幸せは盗まれない。
幸せはグラスの中にある。
東京・目黒通りに「元競馬場前」というバス停がある。
その名は、明治の終わりから昭和の始めにかけて存在した目黒競馬場の名残だ。
すぐ近くの通り沿いに、赤いファサードが目を引くビストロがある。
豊富なナチュラルワインとアラカルト料理を楽しめ、連日リピーターでにぎわう。
有名人の姿もちらほら見られ、外国人客も少なくない。
店主はフロアサービスを担当する宮内亮太郎さん。
パリのナチュラルワインショップ兼ビストロの有名店「ル・ヴェール・ヴォレ」で、初の日本人スタッフとして中心的役割を担った人物であり、そのムーブメントを東京店として受け継ぎ広めてきた。
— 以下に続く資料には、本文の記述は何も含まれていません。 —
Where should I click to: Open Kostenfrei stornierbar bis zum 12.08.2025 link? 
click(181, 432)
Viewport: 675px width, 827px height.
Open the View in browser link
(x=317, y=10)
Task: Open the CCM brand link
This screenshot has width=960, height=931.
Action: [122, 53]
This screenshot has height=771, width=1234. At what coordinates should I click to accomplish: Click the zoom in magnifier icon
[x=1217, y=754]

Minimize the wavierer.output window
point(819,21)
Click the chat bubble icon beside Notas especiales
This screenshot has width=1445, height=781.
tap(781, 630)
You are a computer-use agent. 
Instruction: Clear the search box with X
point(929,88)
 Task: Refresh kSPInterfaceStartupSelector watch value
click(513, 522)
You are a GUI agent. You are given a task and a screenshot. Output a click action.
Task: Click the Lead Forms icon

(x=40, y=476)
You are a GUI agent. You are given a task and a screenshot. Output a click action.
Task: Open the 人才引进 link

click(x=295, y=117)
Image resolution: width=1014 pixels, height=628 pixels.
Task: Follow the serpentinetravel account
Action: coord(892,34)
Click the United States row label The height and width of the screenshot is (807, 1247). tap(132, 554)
2017年からは店名を「メグロ アンジュール」に改め、我が道をゆく。
淡々とした静かな物腰で、これまでのユニークな経歴や飲食業への想いを語ってくれた。
ホテル勤務、和菓子職人を経てフランス行きをつかむ
東京都足立区に生まれた宮内さん。バスケットボールと長距離走が得意な少年だった。
「料理を作るのが好きということは特になく、ただ強いて言えば、母が栄養士だったので、家の料理も栄養バランスが考えられていて、いろどりよく盛りつけられていたことなどが多少影響していたのかもしれません。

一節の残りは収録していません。